Her eyes found mine. “That’s what you were doing in the library?”

“Yes.” What was the point in trying to hide it now?

“What are you looking for?”

I thought of the book and the map, likely still sitting in the library, likely drenched in blood. “It doesn’t matter.”

If I managed to get out of here, I would find it again.

But in order to do that, I had to stay alive.

I placed my palms to the lock, facing away from the guard, feeling my magic rise up to do my bidding.

Elation drowned out my fears and honed my concentration.

But just as I was about to unpick the lock, a wash of warm air flooded through the cells, and light trickled down from above.

“Get back,” whispered Mishah, her voice urgent. “Someone’s coming.”

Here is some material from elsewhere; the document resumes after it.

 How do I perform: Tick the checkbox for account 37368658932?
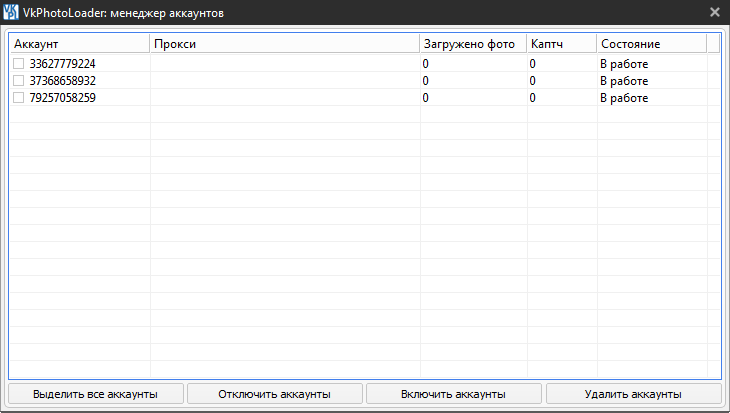pos(19,81)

We both stumbled back from the door of our cells as a collective of guards marched toward us down the long corridor. I recognized the Viceroy from the library, but with him was another young man with silver hair that gleamed like moonlight.

It was the fae I’d seen in the forest the first day I arrived, the one who’d saved my life.

At least he had a shirt on this time.

My eyes flicked between him and the Viceroy.

I had no idea how I ever thought the Viceroy was a clueless young scholar.

His hair was dark and slicked back, and his eyes glowed like hot coals.

He wore different clothes now; instead of a buttoned-up shirt as he’d had on in the library, he was wearing a tunic that was loose, the front exposing the top of his chest. As he walked closer, something glinted below his collarbone, and the closer he got the more I realized it wasn’t a chain around his neck as I had first thought.

It was pieces of gold embedded in his very skin.

My eyes darted up to find that he was watching me with an inscrutable gaze.

“Take the other one,” he said, waving at the guards beside him, his voice low and bored. He didn’t even glance in Mishah’s direction; his intense gaze stayed focused on me.